▶ **KEGIATAN 1**:
Jawablah pertanyaan berikut berdasarkan teks tentang Inu Kencana Syafiie.
(a) Di kota mana dan pada tanggal berapa Inu Kencana Syafiie lahir?
(b) Kematian praja siapa yang diungkapnya pada tahun 2003?
(c) Pada tanggal berapa ia diusir dari ruang kuliah oleh teman sesama pengajar?
[TEKS LATIHAN]
13 Juli 2008

Inu Kencana Syafiie

Kesaksian Nurani Guru Pamong

Inu Kencana Syafiie, Lektor Kepala IPDN (Institut Pemerintahan dalam Negeri), menyuarakan kesaksian yang didorong suara nurani seorang guru pamong untuk mengubah pola pendidikan di IPDN agar lebih humanis. Kandidat Doktor Ilmu Pemerintahan Universitas Padjadjaran, itu berani mengambil risiko mengungkap kekerasan yang terjadi di kampus pencetak calon pamong praja itu. Inu, sosok yang memilih hidup dalam kebersahajaan.

Ini Kencana, pria kelahiran Payakumbuh, 14 Juni 1952, itu mengungkap kekerasan di IPDN yang menewaskan praja asal Manado, Cliff Muntu. Demi kebenaran, Inu tidak hanya menanggung risiko kehilangan pekerjaan, bahkan juga ancaman nyawa dan keluarganya. Hal yang juga dilakoninya ketika mengungkap kematian praja Wahyu Hidayat 2003 lalu.

Kala itu (2003) ia menerima layanan pesan singkat (short message service) yang berisi ancaman pembunuhan. Ancaman itu sempat ditelusuri Mabes Polri. Kemudian, ketika ia mengungkap kematian Cliff Muntu (2007), Inu diberi sanksi larangan mengajar sementara dan diperiksa tim investigasi Depdagri (8/4/2007). Intimidasi lewat SMS diterimanya, antara lain berbunyi: "Guruku sayang, kenapa kau tega memfitnah kami?"

bahkan ada 5 April 2007, ia sempat diusir dari ruang kuliah oleh teman sesama pengajar saat hendak mengajar mata kuliah Ilmu Pemerintahan. bahkan Depdagri dan rektorat pun mengeluarkan surat berhenti mengajar sementara untuknya.
[/TEKS LATIHAN]
[DATA YANG DISEDIAKAN]
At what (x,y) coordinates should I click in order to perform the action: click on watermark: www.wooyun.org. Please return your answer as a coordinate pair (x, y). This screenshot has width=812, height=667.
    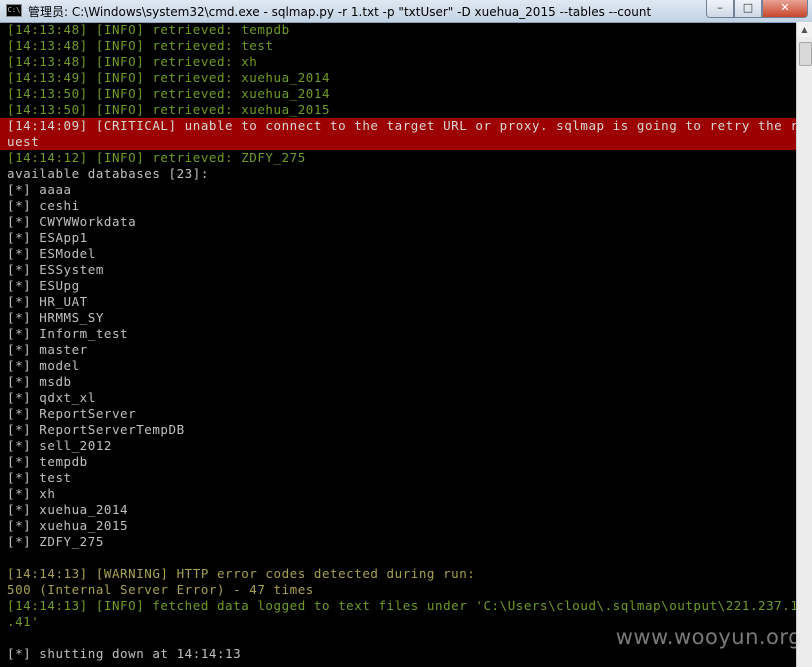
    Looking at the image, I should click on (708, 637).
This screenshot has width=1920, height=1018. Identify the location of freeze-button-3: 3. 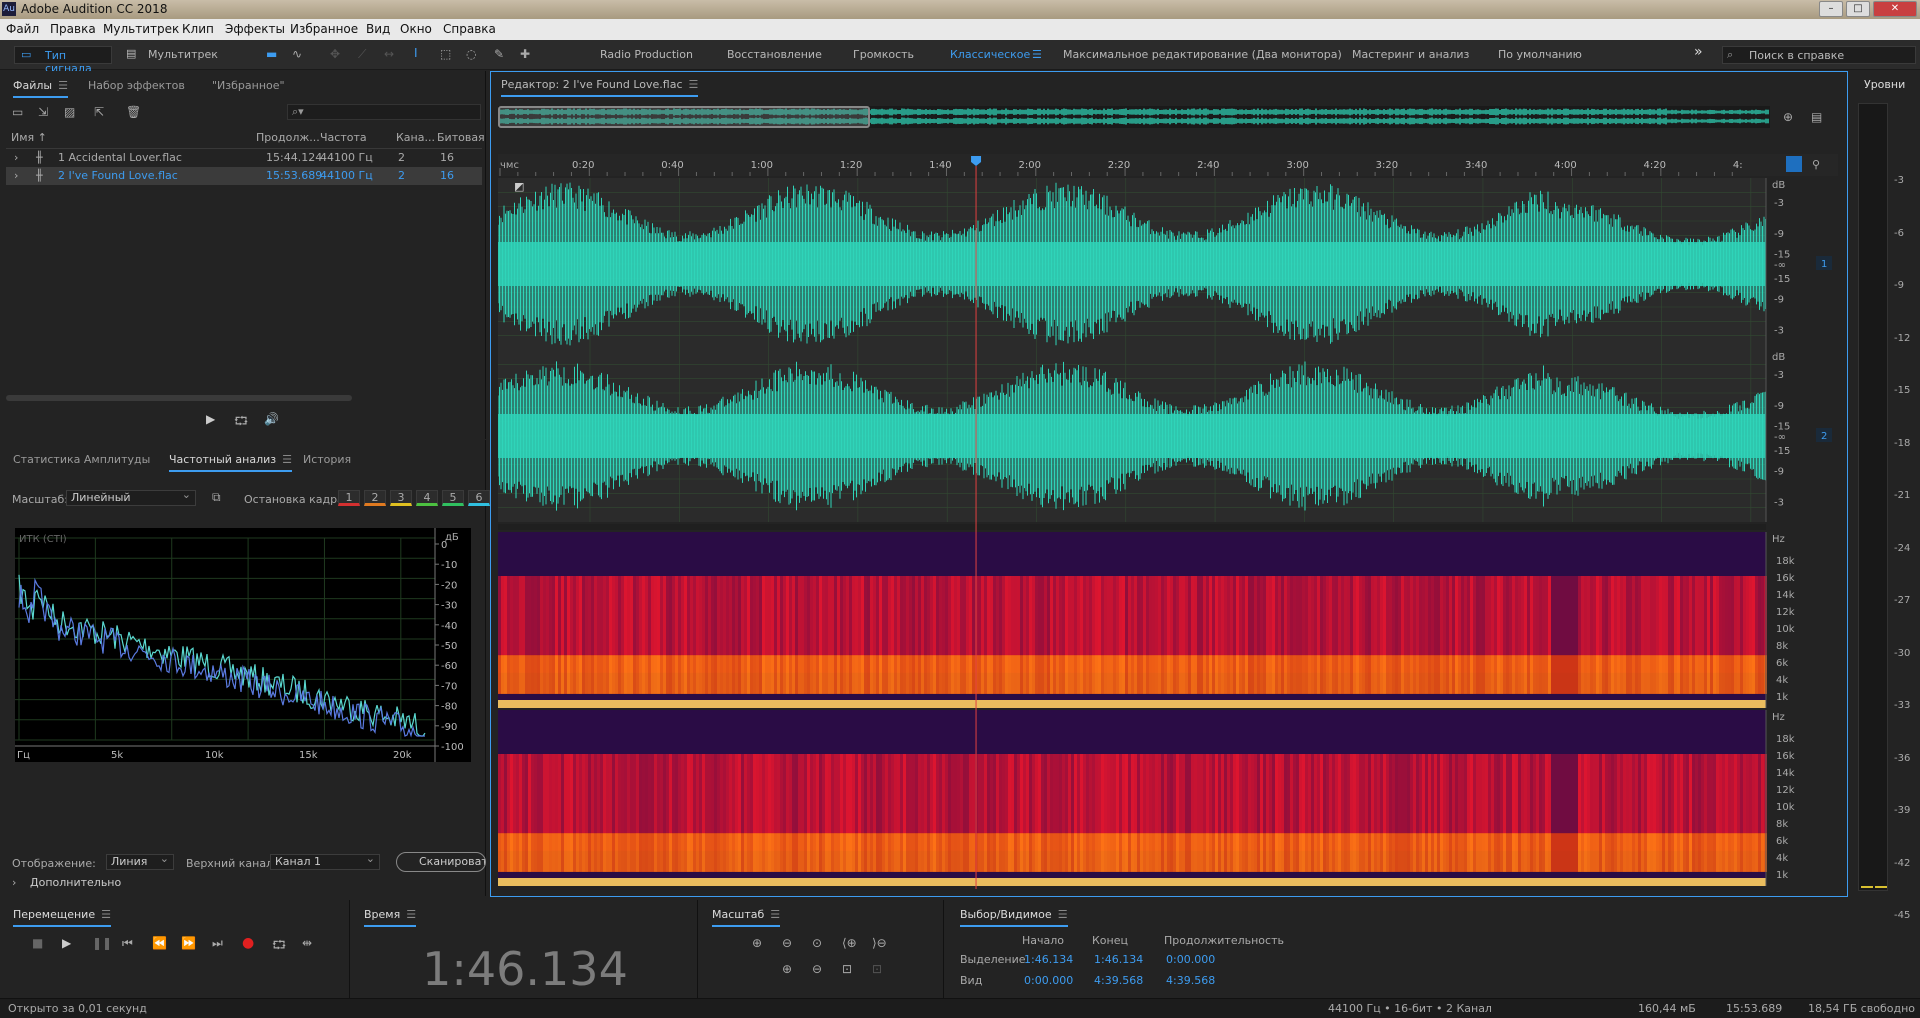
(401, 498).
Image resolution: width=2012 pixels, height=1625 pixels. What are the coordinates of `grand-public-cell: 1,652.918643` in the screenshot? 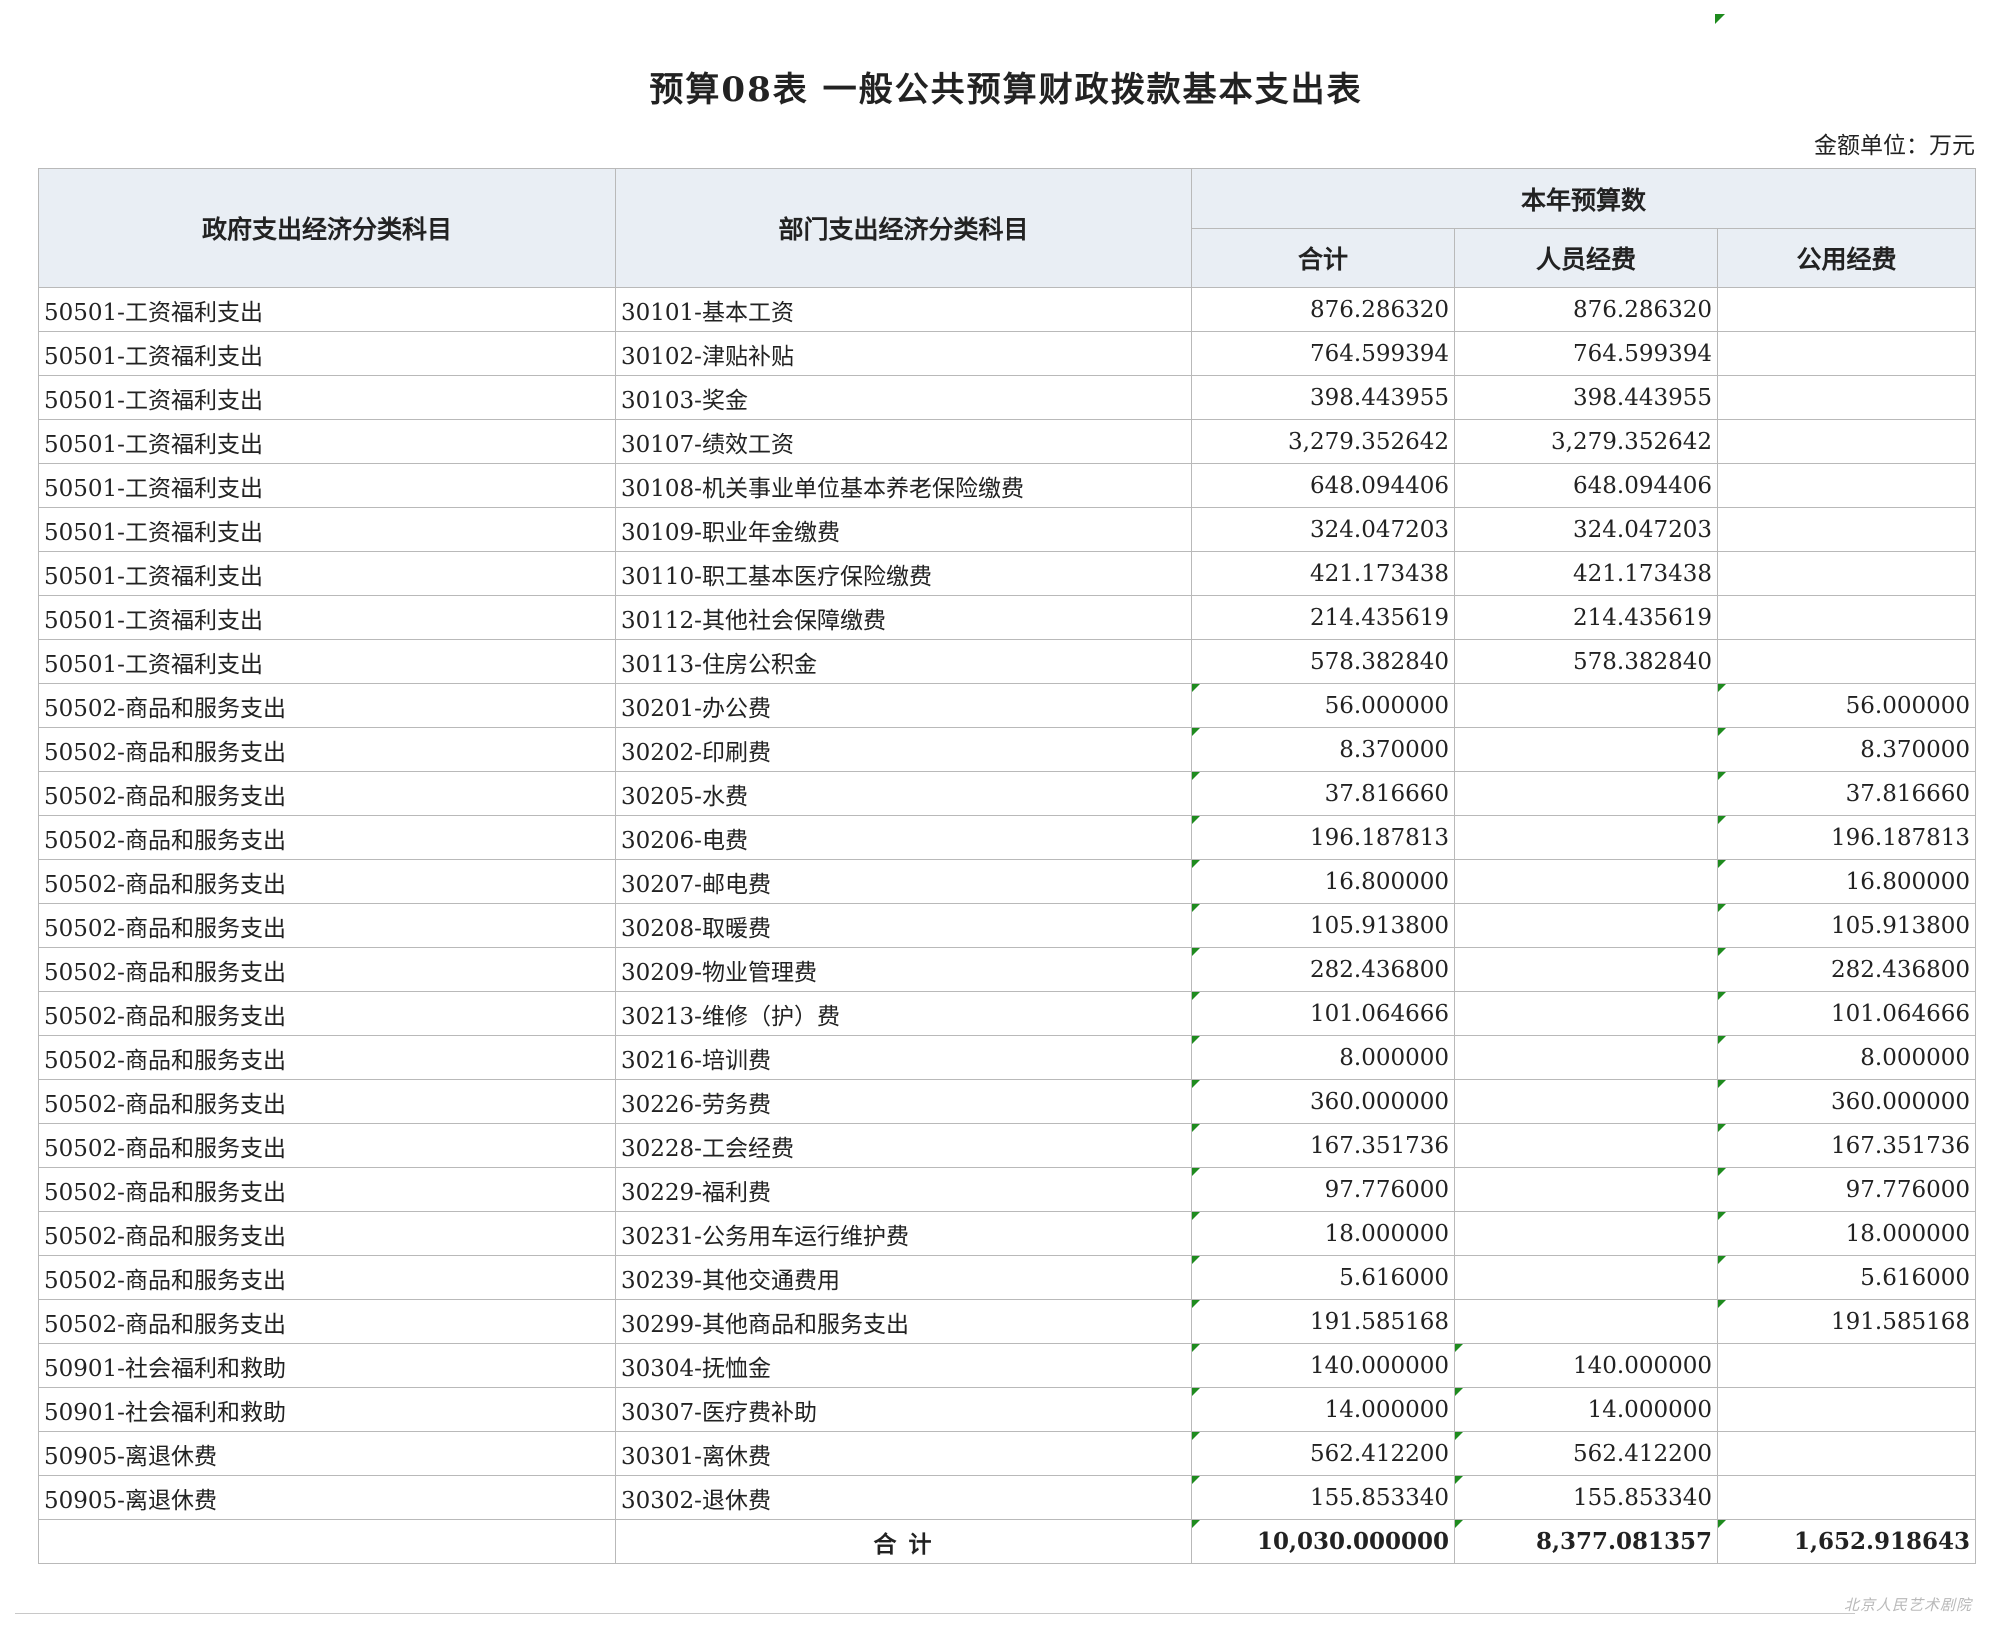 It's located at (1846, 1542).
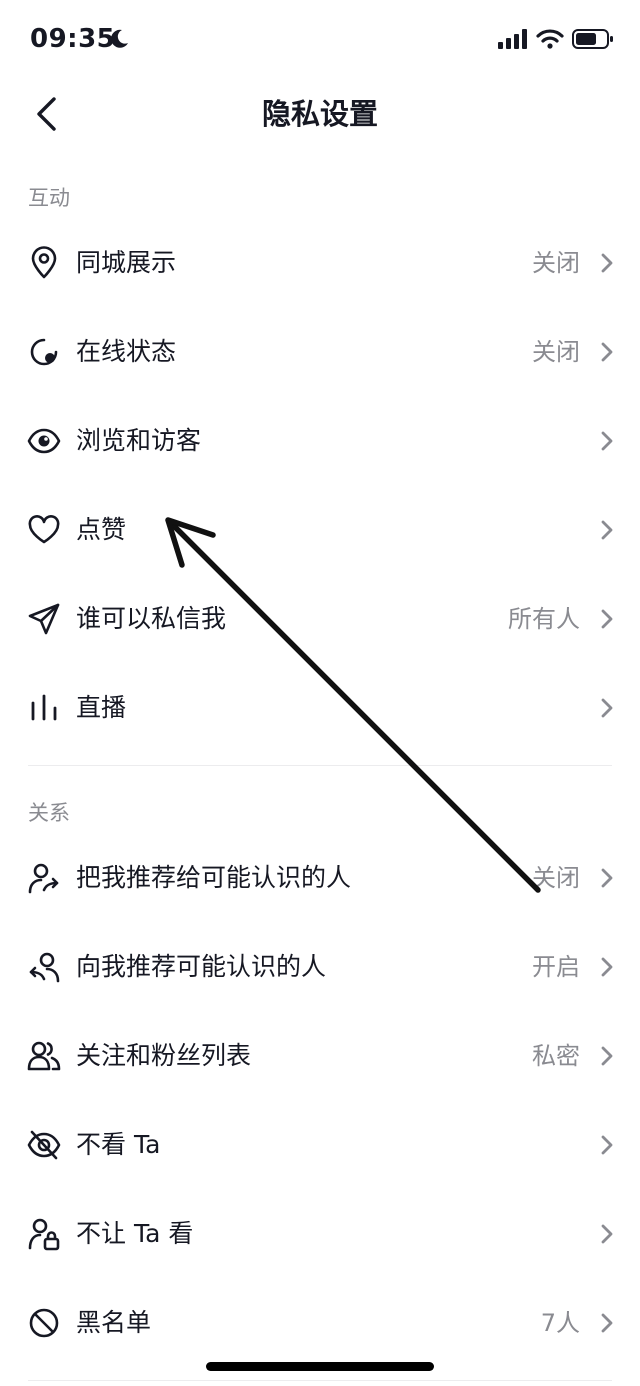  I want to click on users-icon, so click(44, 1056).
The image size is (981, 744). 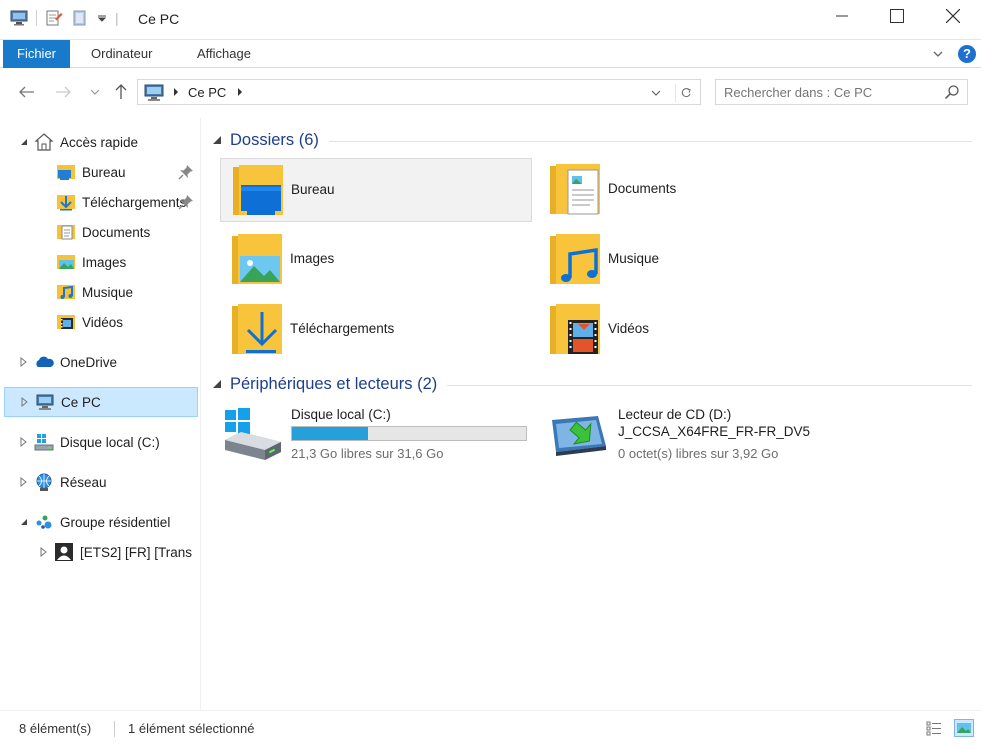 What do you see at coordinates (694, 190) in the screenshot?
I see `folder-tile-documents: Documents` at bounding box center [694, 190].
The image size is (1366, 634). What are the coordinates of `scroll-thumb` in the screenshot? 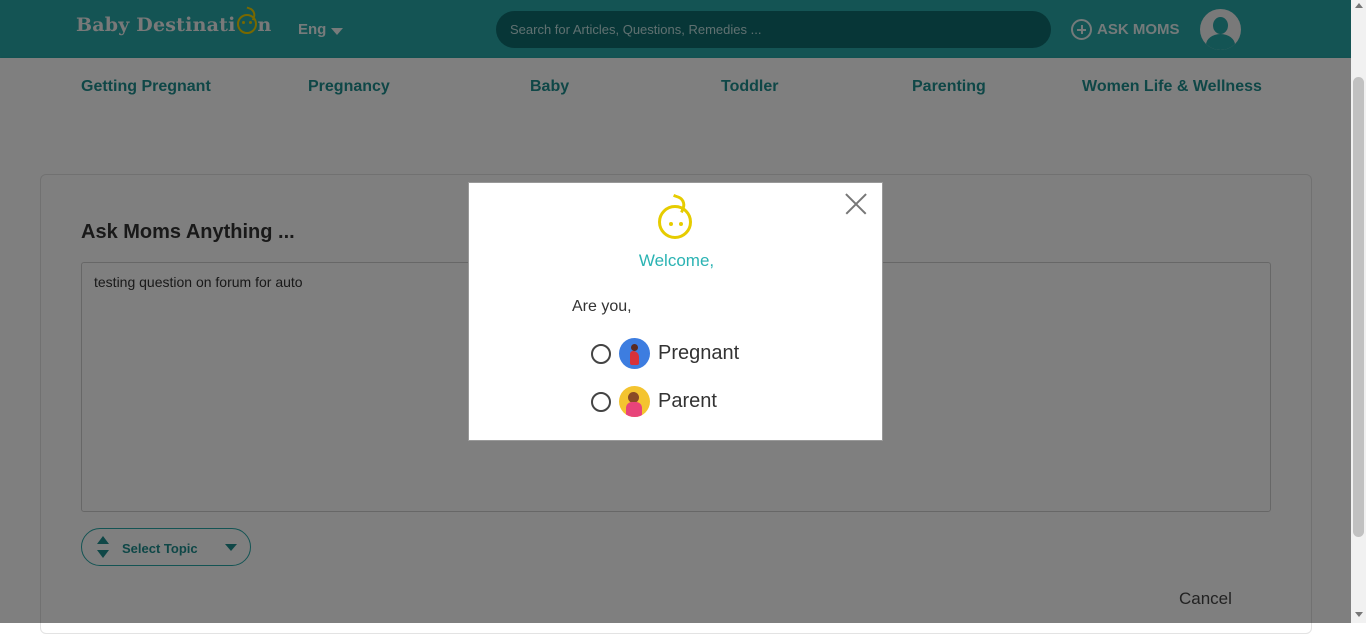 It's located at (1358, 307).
[/DATA YANG DISEDIAKAN]
▶ **KEGIATAN 2**:
Tulis ulang baris-baris catatan sebagai daftar bernomor tanpa baris kosong, mulai dari awal catatan sampai baris yang memuat "(401, 498).". Kedua batas itu ikut disertakan, sedangkan gambar tidak dicantumkan dalam jawaban.

▶ **HASIL TUGAS 1**:
(a) Ia lahir di Payakumbuh pada 14 Juni 1952.
(b) Ia mengungkap kematian praja Wahyu Hidayat.
(c) Ia diusir pada 5 April 2007.

▶ **HASIL TUGAS 2**:
1. At what (x,y) coordinates should I click in order to perform the action: click on watermark: www.wooyun.org. Please return your answer as a coordinate pair (x, y). This screenshot has width=812, height=667.
2.     Looking at the image, I should click on (708, 637).
3. This screenshot has width=1920, height=1018. Identify the location of freeze-button-3: 3. 
4. (401, 498).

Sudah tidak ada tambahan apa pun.